-------- INFORMATION PROVIDED
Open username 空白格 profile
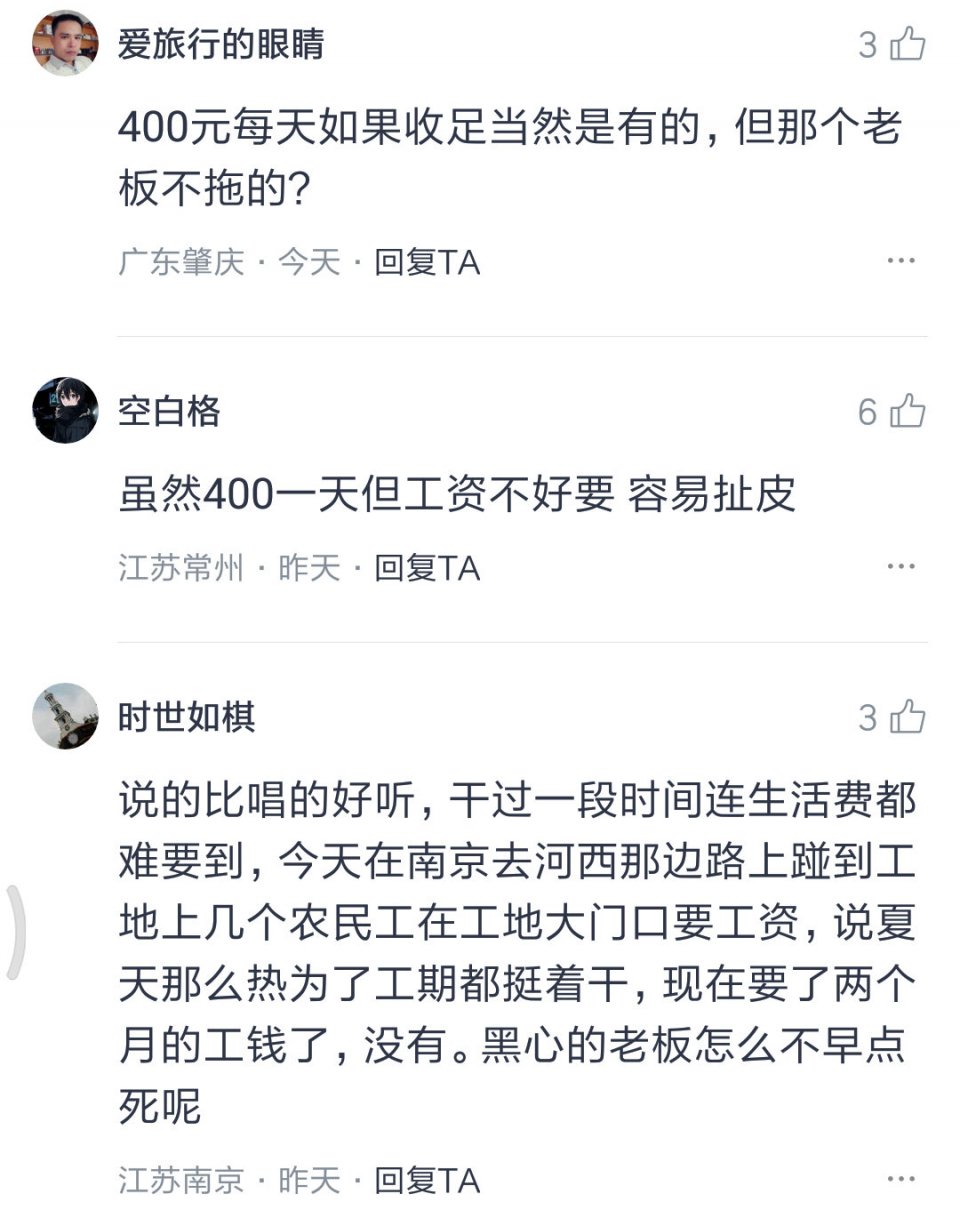169,411
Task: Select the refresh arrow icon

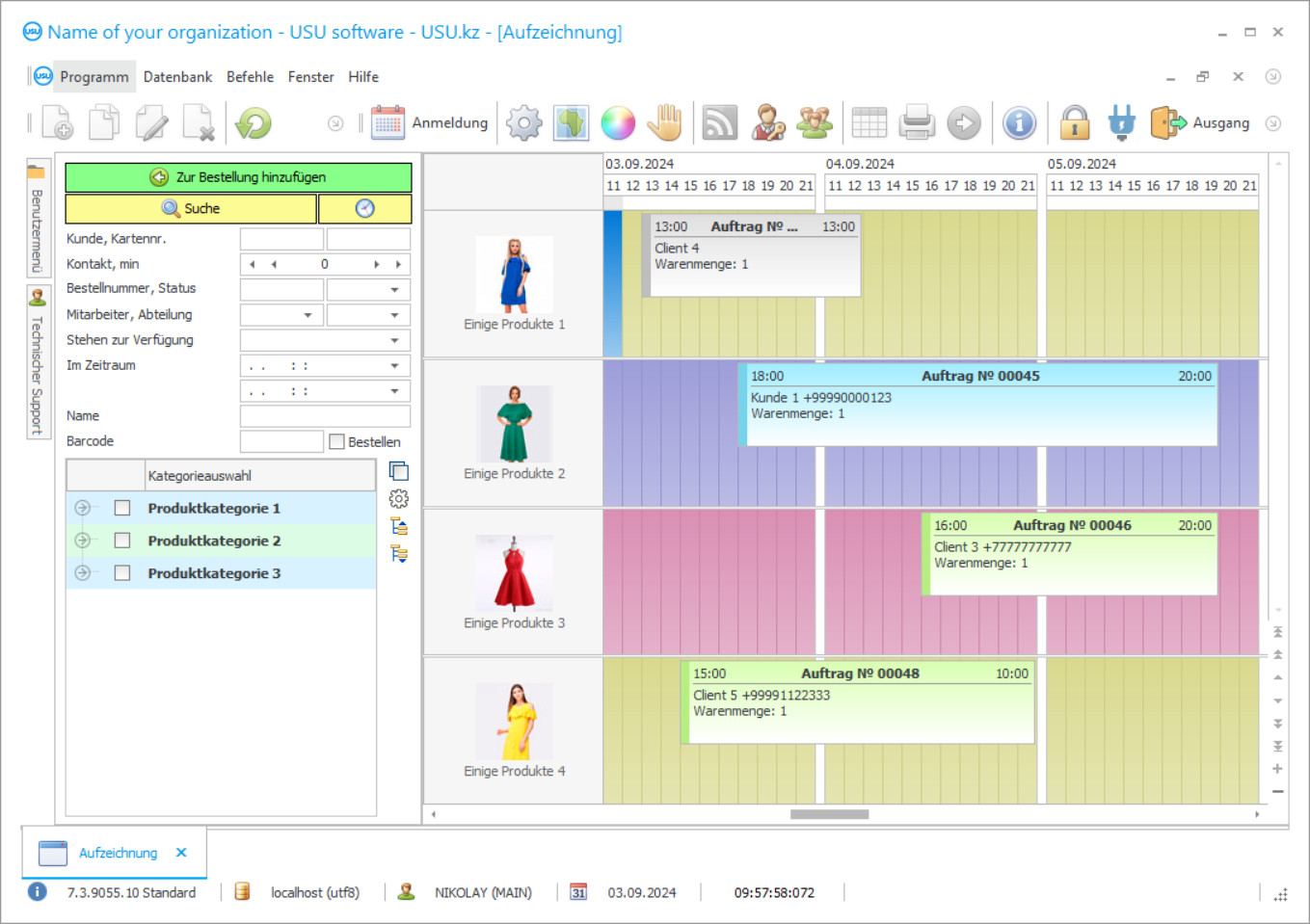Action: coord(253,122)
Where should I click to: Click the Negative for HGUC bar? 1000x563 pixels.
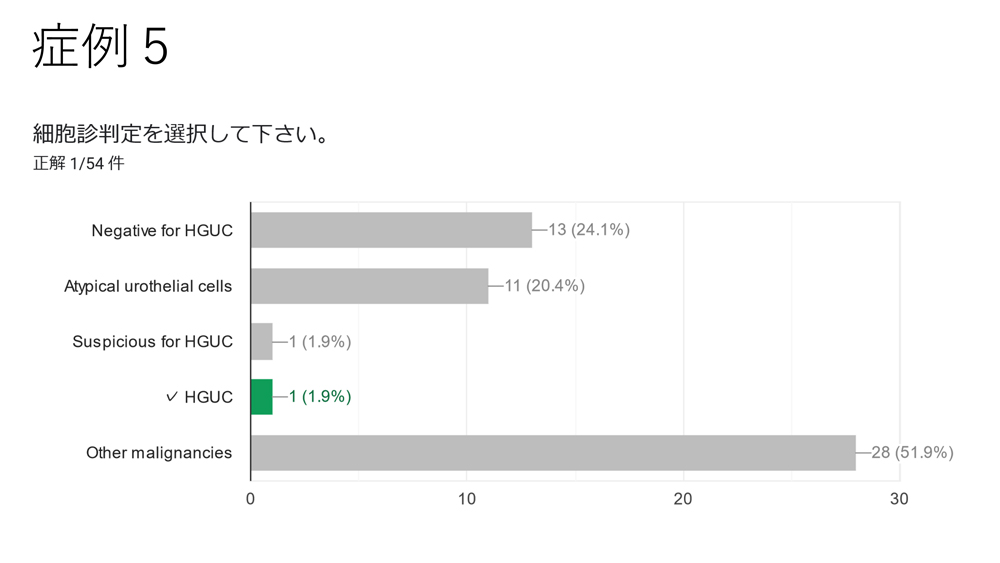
----------------
TASK DETAILS
Reproduce the material above verbatim; omit every picture.

SOLUTION
Open username 空白格 profile
169,411
Task: Select the refresh arrow icon

Action: coord(253,122)
Where should I click to: Click the Negative for HGUC bar? 1000x563 pixels.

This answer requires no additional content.